Vieira schoss den HSV gegen die Bayern in Führung
Von Beginn an setzten die Hausherren dem Rekordmeister zu und erarbeiteten sich auch selbst Chancen, durch Fábio Vieira (5.) und Nicolás Capaldo (24.). Und nachdem Joshua Kimmich für die Bayern die Latte getroffen hatte (29.), durfte der HSV endlich jubeln. Nach Kimmichs Attacke gegen Nicolai Remberg entschied Osmers auf Strafstoß, Vieira verwandelte flach unten links zum 1:0 (34.).

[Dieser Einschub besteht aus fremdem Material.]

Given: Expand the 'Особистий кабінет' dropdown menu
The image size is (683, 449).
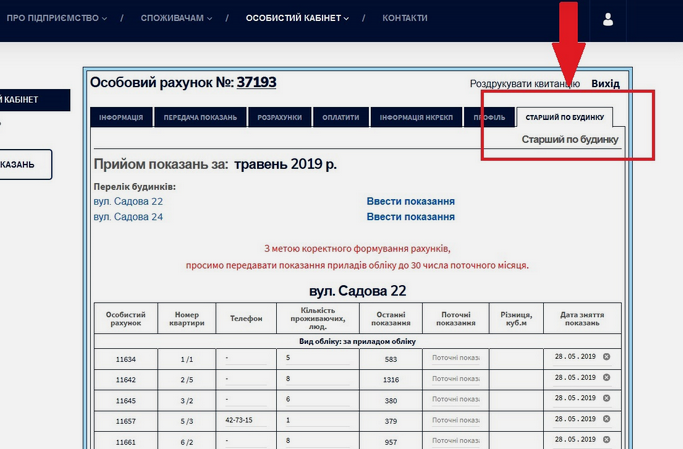Looking at the screenshot, I should point(297,18).
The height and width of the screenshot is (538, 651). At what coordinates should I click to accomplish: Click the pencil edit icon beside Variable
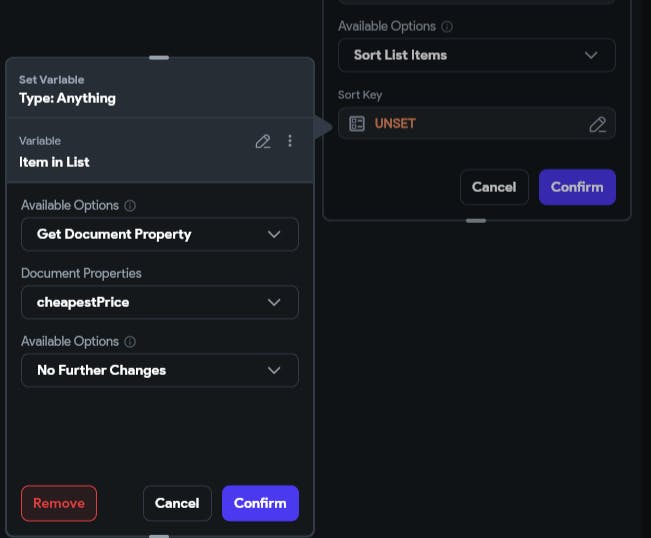tap(263, 142)
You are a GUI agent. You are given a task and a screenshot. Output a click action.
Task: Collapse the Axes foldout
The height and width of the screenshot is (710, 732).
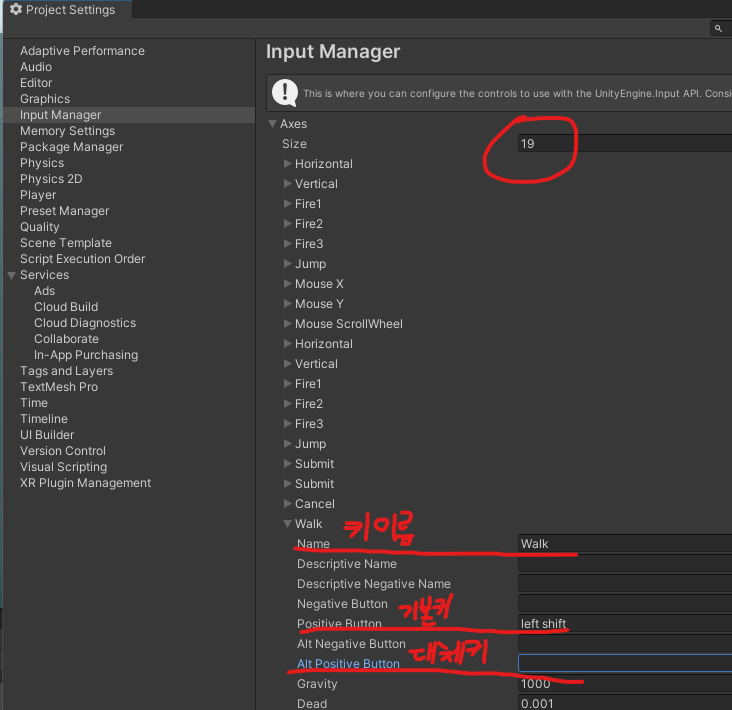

Da träumten die HSV-Fans schon, wurden allerdings zügig wieder geweckt. Bayern bleibt eben Bayern. Harry Kane verwertete Kimmichs Vorarbeit noch vor der Pause zum 1:1 (42.). und als nur rund 40 Sekunden nach dem Wechsel der gerade eingewechselte Luis Diáz zum 1:2 traf, schienen die Dinge doch ihren erwartenden Gang zu nehmen. Wäre ja auch zu schön gewesen, murmelten die HSV-Fans. Remberg stellte klar: „Das 1:2 war für mich ein Dämpfer. Da dachte ich: Jetzt kann es richtig eklig werden.“
Vuskovic glich zum 2:2 für den HSV gegen Bayern aus
Ein Murmeln und eine Befürchtung, die schnell wieder spitzen und entschlossenen Schreien wich. Vieira hätte schon zum Ausgleich treffen können, setzte den Schuss aber knapp rechts vorbei (50.). Drei Minuten später aber erbebte der Volkspark ein weiteres Mal: Nach der butterweichen Flanke von William Mikelbrencis köpfte Vuskovic zum 2:2 ein. Jetzt schon ein Comeback, an das kaum jemand zu glauben gewagt hatte.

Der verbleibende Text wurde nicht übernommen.